Inquadrare la Honda CB1000RR Black Edition è difficile: non è una hypernaked, non tanto per le prestazioni quanto per l’impostazione meno estrema. Non è una modern classic, sia per stile sia per potenza. E in questo allestimento particolarmente curato costa più di altre naked giapponesi, con il rischio di una penalizzazione sui numeri di vendita. Eppure i contenuti tecnici sono di primo livello, fatta eccezione per l’assenza della piattaforma inerziale, una scelta coerente con l’impostazione funzionalista giapponese che non aggiunge nulla di (relativamente) superfluo.

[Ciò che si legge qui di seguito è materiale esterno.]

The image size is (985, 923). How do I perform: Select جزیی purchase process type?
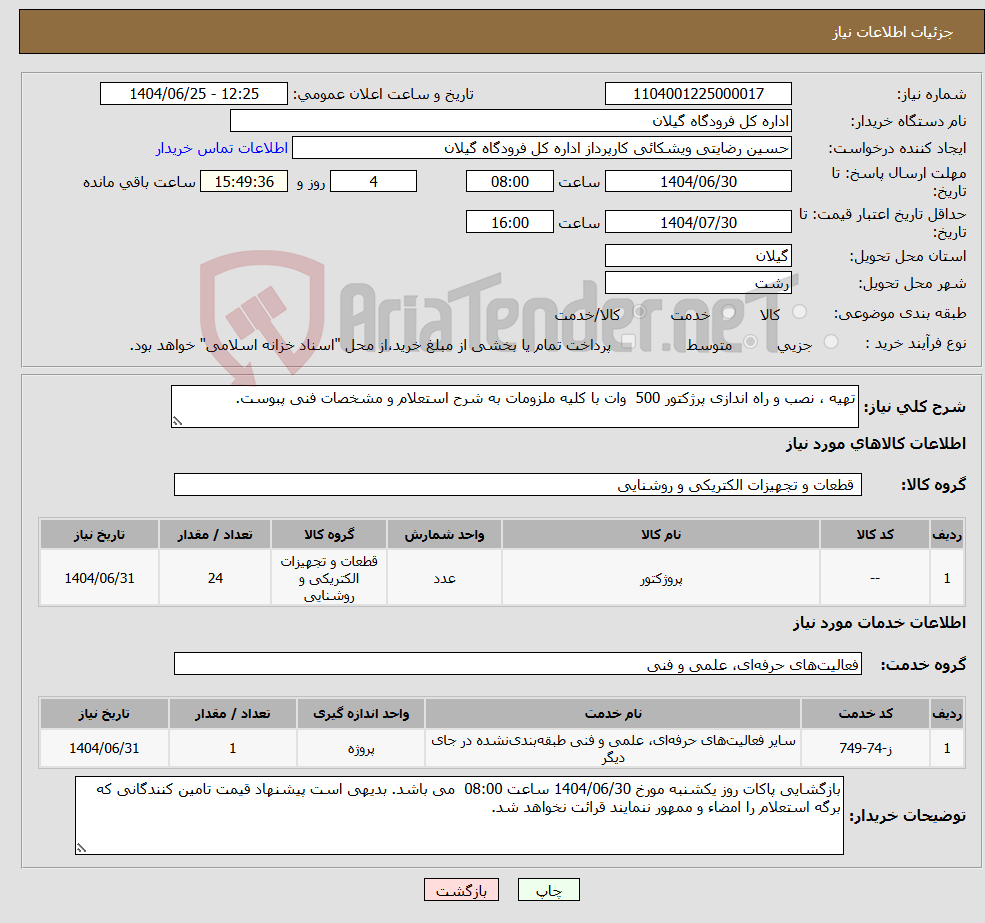tap(829, 340)
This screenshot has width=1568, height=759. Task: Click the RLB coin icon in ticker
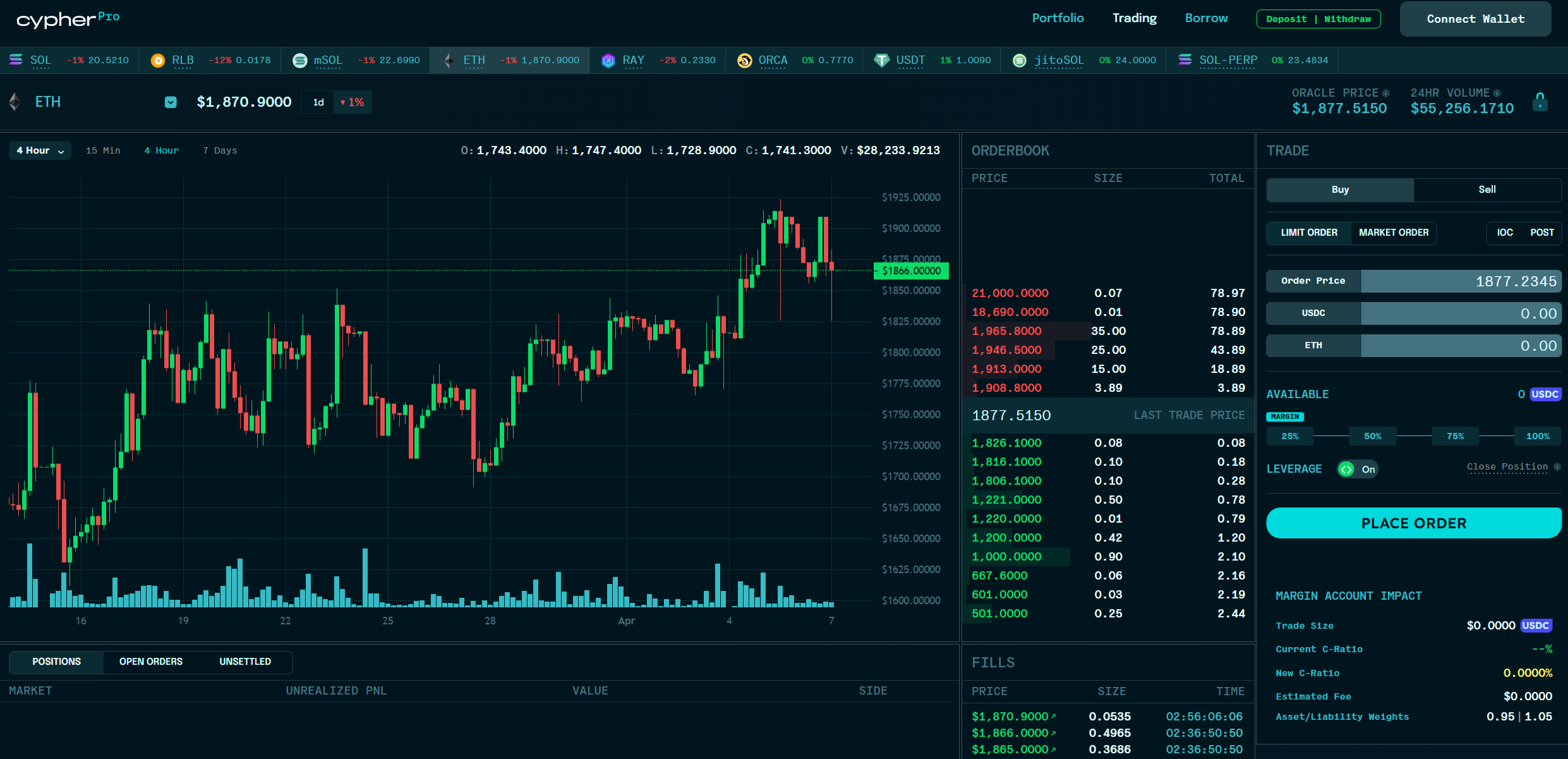[158, 60]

La qualità costruttiva è alta, superiore alla gran parte della concorrenza, ed è davvero difficile trovare punti critici sul fronte delle finiture. Questa è una Honda di primma classe, al vertice per stile, design e qualità dei materiali. Il rischio è che resti “schiacciata” tra le costose hypernaked, sempre più riservate a quelli che una volta venivano definiti “smanettoni”, e i modelli giapponesi ed europei che affollano i segmenti contigui, con proposte in numerosi casi più “classiche” e molto spesso più economiche. Si spiega così il ritocco al listino, 500 euro in meno per il modello 2021, che potrebbero dare una motivazione in più a chi questa moto la vorrebbe in garage ma è spaventato dal prezzo.